JEAN LEBRENN. — Eh ! mes amis, si, comme tout le fait supposer, la lutte doit s’engager demain, si terrible qu’elle soit, je suis moins inquiet du succès que de savoir à qui il profitera. Le peuple et une fraction de la bourgeoisie vont encore verser leur sang ; mais je crains que les roués politiques, restés en dehors de la lutte, viennent après la victoire…

DURESNEL, riant. — Tirer les marrons du feu : c’est le cas ou jamais de le dire !

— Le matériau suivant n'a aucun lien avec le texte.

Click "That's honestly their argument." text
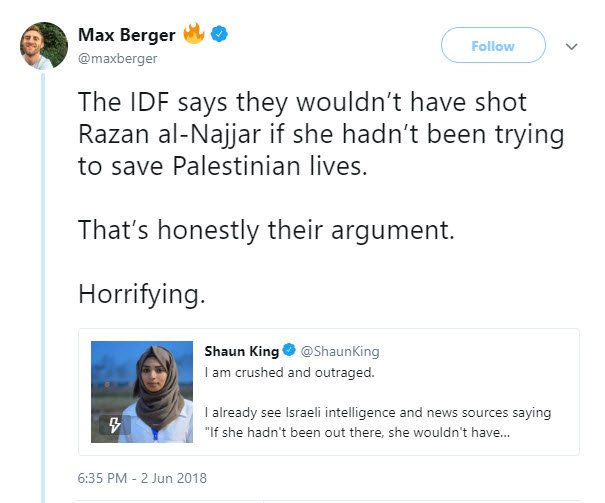This screenshot has width=605, height=503. 266,230
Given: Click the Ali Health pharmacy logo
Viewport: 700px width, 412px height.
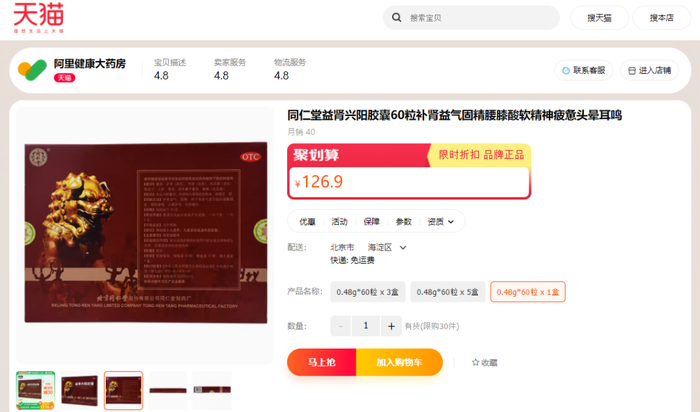Looking at the screenshot, I should point(32,70).
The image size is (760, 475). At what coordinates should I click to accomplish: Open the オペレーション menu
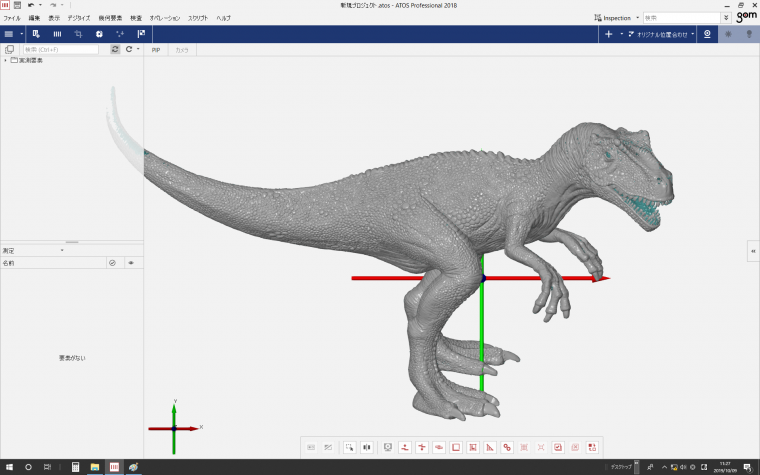(165, 18)
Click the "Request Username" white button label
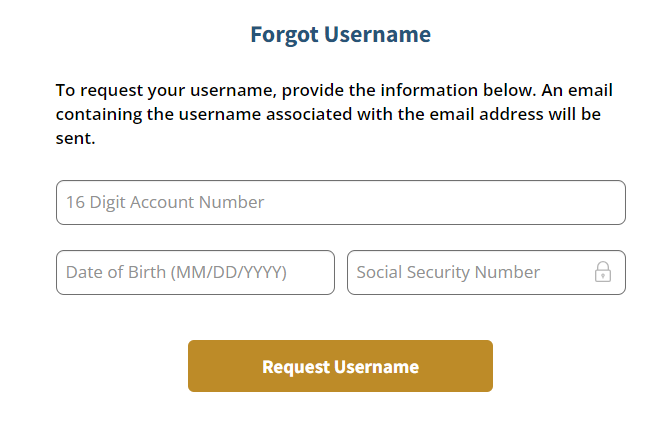668x425 pixels. (340, 367)
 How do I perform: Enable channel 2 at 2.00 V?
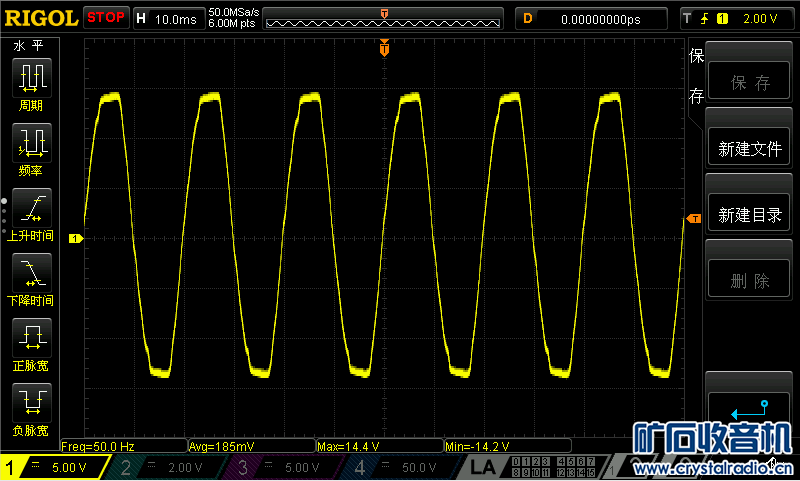tap(172, 467)
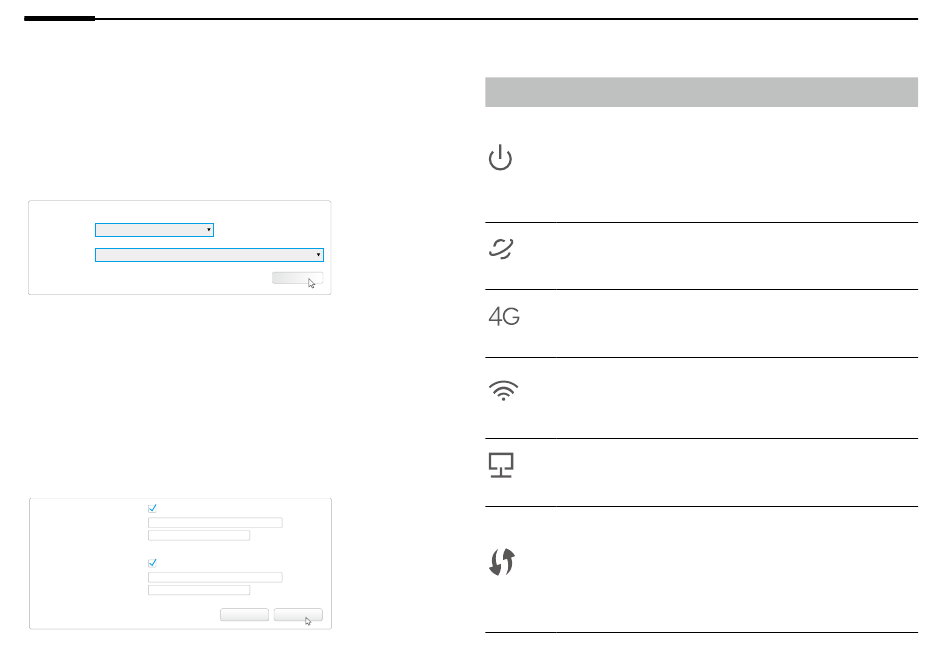Expand the wide dropdown in upper panel
This screenshot has height=654, width=950.
(x=209, y=255)
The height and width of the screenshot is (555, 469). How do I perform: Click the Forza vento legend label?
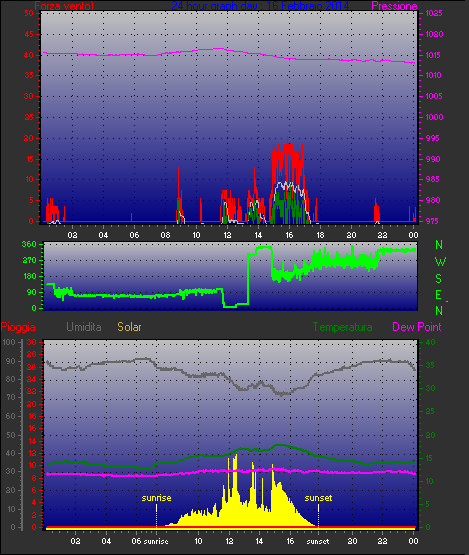(x=64, y=6)
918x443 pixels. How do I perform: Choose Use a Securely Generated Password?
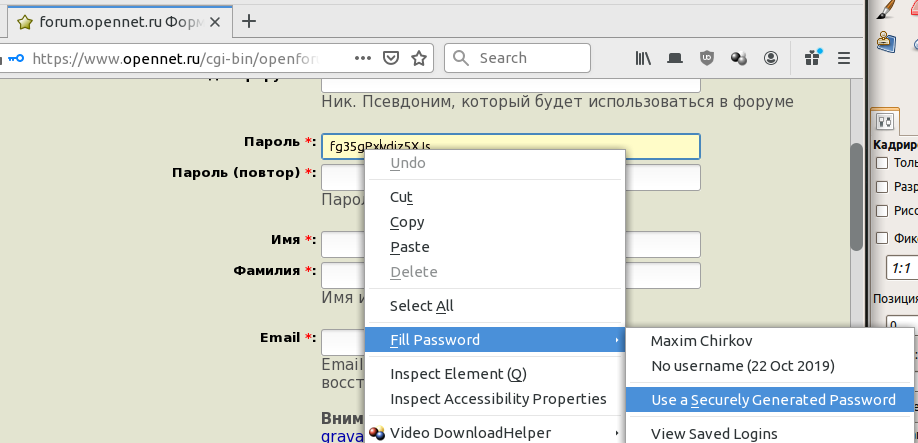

MARTIN. — En effet, le d’Orléans est bien fin et bien habile ; il a préparé son jeu de loin en attirant, depuis longtemps, au Palais-Royal, les gens les plus marquants de l’opposition et bon nombre d’officiers de l’empire, entre autres le général Olivier. Or, ces rapprochements…

JEAN LEBRENN. — Pardon de vous interrompre, mon ami ; mais, à propos d’Olivier, personne de nous ne l’a-t-il rencontré hier et aujourd’hui ? Je m’attendais pourtant à le voir ; car, depuis quelque temps, ainsi que nous, il pressentait les ordonnances, et il m’avait promis de se joindre à nous pour aviser.

MARTIN. — Le général n’assistait à aucune des réunions où j’aurais pu le trouver.

DURESNEL. — J’ai fait la même remarque, et je pensais que, dans son amour pour la vie rustique qu’il mène dans sa propriété de Touraine, il n’était pas à Paris.

MARTIN. — Il n’est pas probable qu’il soit resté en Touraine dans des circonstances si graves. Peut-être sera-t-il allé se renseigner au Palais-Royal, où il a des amis, puisque c’est à la sollicitation pressante de l’un de ses aides de camp que le duc d’Orléans s’est entremis afin d’obtenir que le général Olivier, condamné à mort par contumace après les Cent-Jours, pût rentrer en France.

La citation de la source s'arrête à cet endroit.